Almost 80 years ago, Britain declared war on Hitler’s Nazi Germany.
It was at 11.15am on September 3, 1939 that prime minister Neville Chamberlain admitted to the nation in a sombre radio broadcast that his “long struggle to win peace” had failed.
Hours later, France issued its own ultimatum to Germany, setting in train the Second World War.
It was a conflict which lasted nearly six years and cost around 50 million lives.
Chamberlain, whose announcement came two days after Hitler’s forces invaded Poland, made his famous radio address from the Cabinet room in 10 Downing Street.
He said: “This morning the British ambassador in Berlin handed the German government a final note stating that, unless we heard from them by 11 o’clock that they were prepared at once to withdraw their troops from Poland, a state of war would exist between us.
“I have to tell you now that no such undertaking has been received, and that consequently this country is at war with Germany.
“You can imagine what a bitter blow it is to me that all my long struggle to win peace has failed.
“Yet I cannot believe that there is anything more or anything different that I could have done, and that would have been more successful.”
He concluded his broadcast: “Now may God bless you all and may He defend the right.
“For it is evil things that we shall be fighting against – brute force, bad faith, injustice, oppression, and persecution. And against them I am certain that the right will prevail.”
A year earlier, Chamberlain had returned to London from talks in Munich clutching an agreement signed by Hitler that he said meant “peace for our time”.
But the German leader continued his aggression in Europe, culminating in the invasion of Poland.
Ray Smith, from Northampton, said he was 14 or 15 when Chamberlain made the declaration.
The 94-year-old told the PA News Agency the gravitas of it all did not sink in, adding: “I don’t suppose at that age you realise quite what it was.”
Joining the Royal Navy at 17, a year later he took part in D-Day – serving on board HMS Middleton, the ship which supported troops landing on Sword beach.
With no time to be worried or scared, he said that even though it was the summer it was “really rough weather”, with equipment and tanks initially being dropped too far out.

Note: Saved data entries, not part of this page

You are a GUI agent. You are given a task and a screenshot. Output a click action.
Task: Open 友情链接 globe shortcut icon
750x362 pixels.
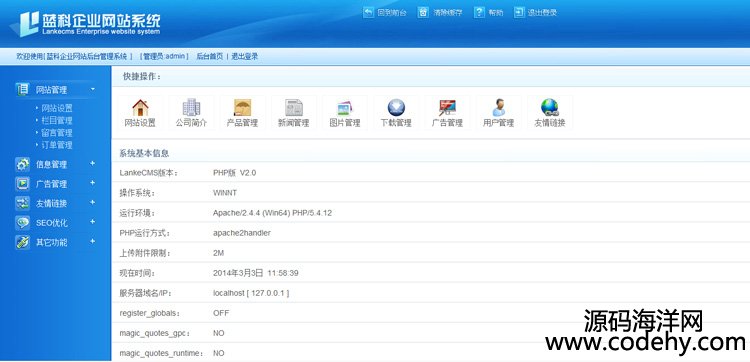coord(550,108)
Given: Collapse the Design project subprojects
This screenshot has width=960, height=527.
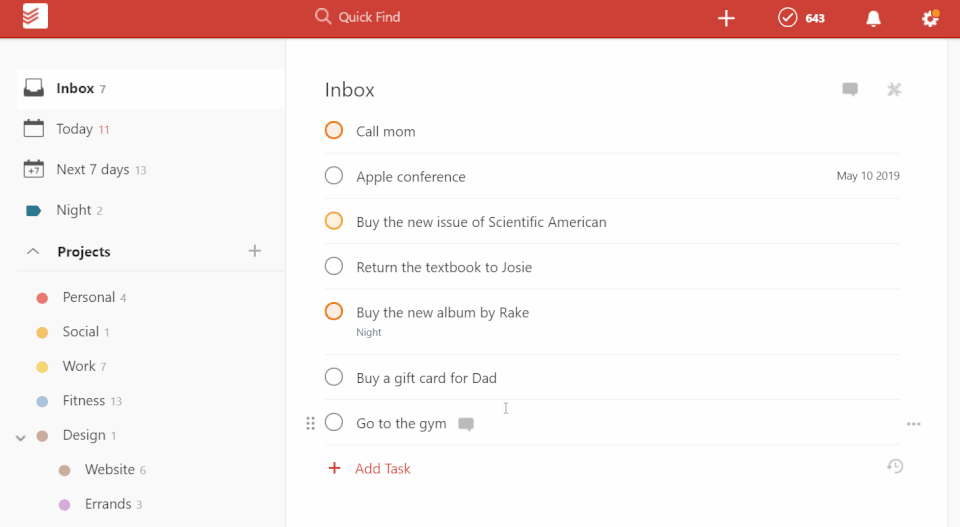Looking at the screenshot, I should click(x=21, y=437).
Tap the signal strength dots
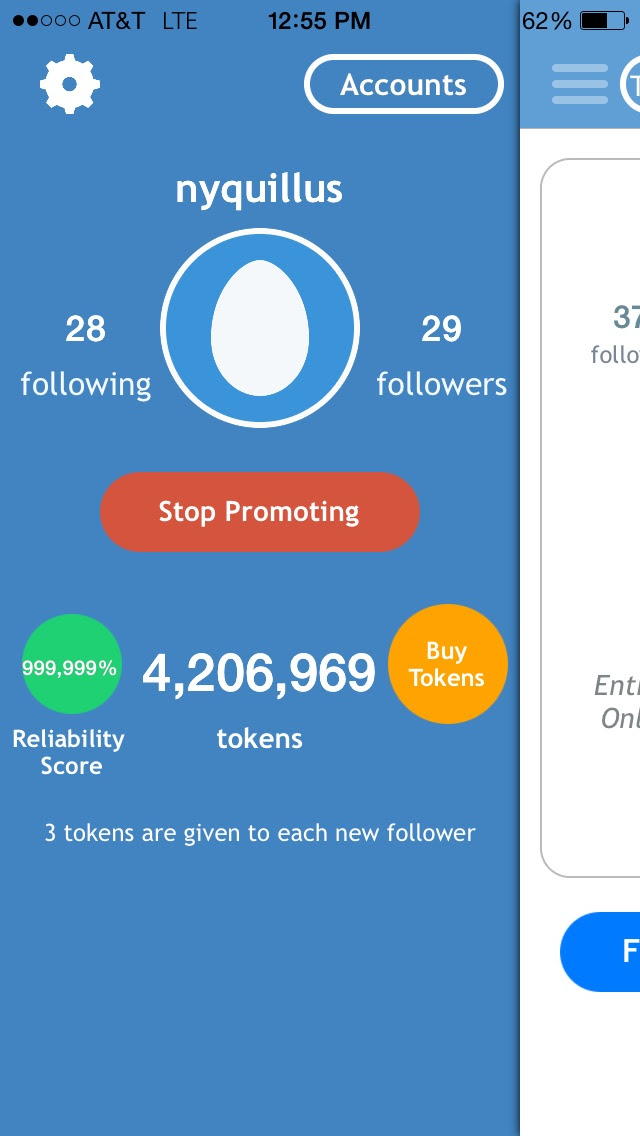Image resolution: width=640 pixels, height=1136 pixels. [x=46, y=21]
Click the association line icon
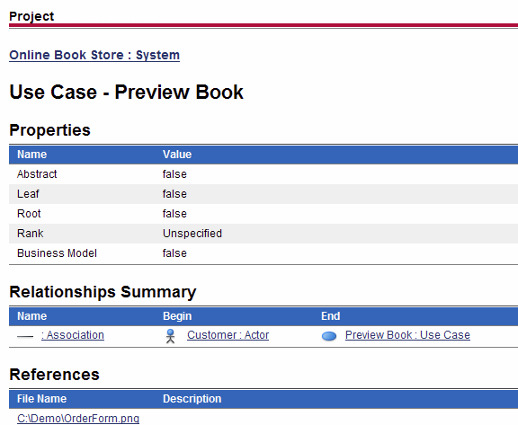Screen dimensions: 518x425 [25, 337]
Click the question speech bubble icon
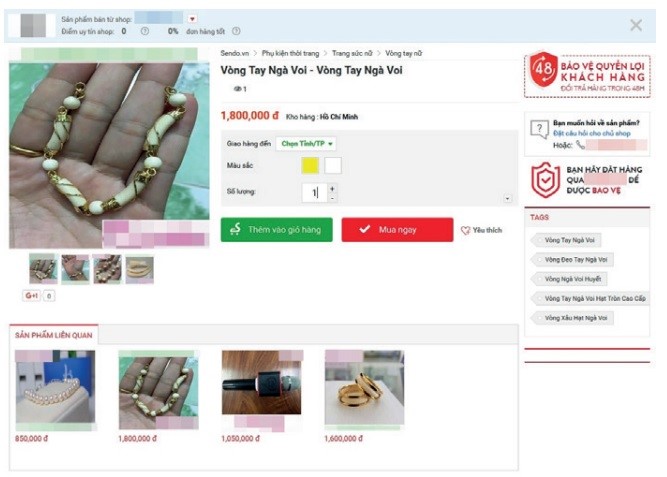667x477 pixels. click(539, 129)
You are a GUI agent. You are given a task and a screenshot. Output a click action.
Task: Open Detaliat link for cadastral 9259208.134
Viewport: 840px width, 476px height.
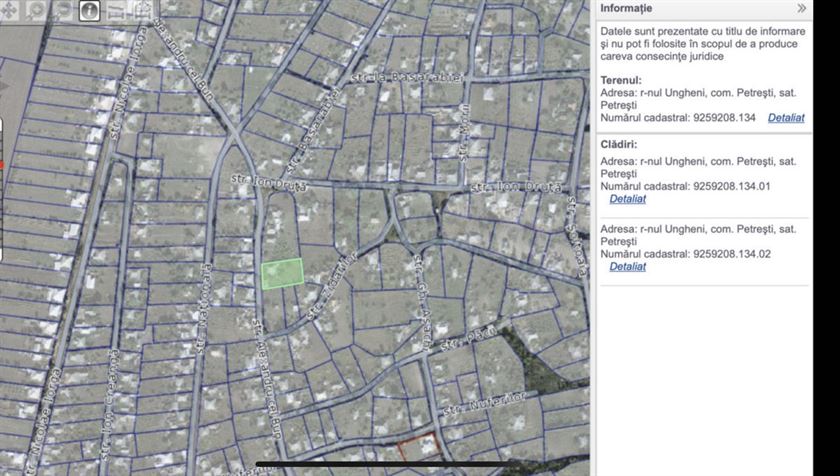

“When the ramps went down and they (the troops) jumped in, they just vanished with all of the gear on,” he said.
Describing the waters of Normandy, Mr Smith said there were “bodies floating everywhere”.
When asked what advice he has for future generations, the father-of-two and grandfather-of-three said: “I just hope it never comes to a war like that.”
There are no official major UK events planned to commemorate the 80th anniversary of Britain’s declaration of war, after which the country went on to suffer an estimated 400,000 military and civilian casualties.
But Foreign Secretary Dominic Raab will join more than 40 world leaders at commemorations in Warsaw on Sunday.
Defence Secretary Ben Wallace said eight decades ago, Britain went to war to “defend our values and our allies from the Nazis”.
He added: “Even though nearly every family in the UK still possessed the memories and hurt of the First World War, they were prepared again to make the ultimate sacrifice.
“The incredible courage of that generation who fought for our freedom must never be forgotten.
“This year the nation showed its gratitude to those who served on D-Day, a vital victory which brought peace within reach.
“Next year we will celebrate that peace with VE-Day and VJ-Day commemorations, once more paying tribute to the strength, skill and sacrifice of this special generation.
“Each day, sadly fewer of them are with us, but our dedication to remembering their legacy grows.”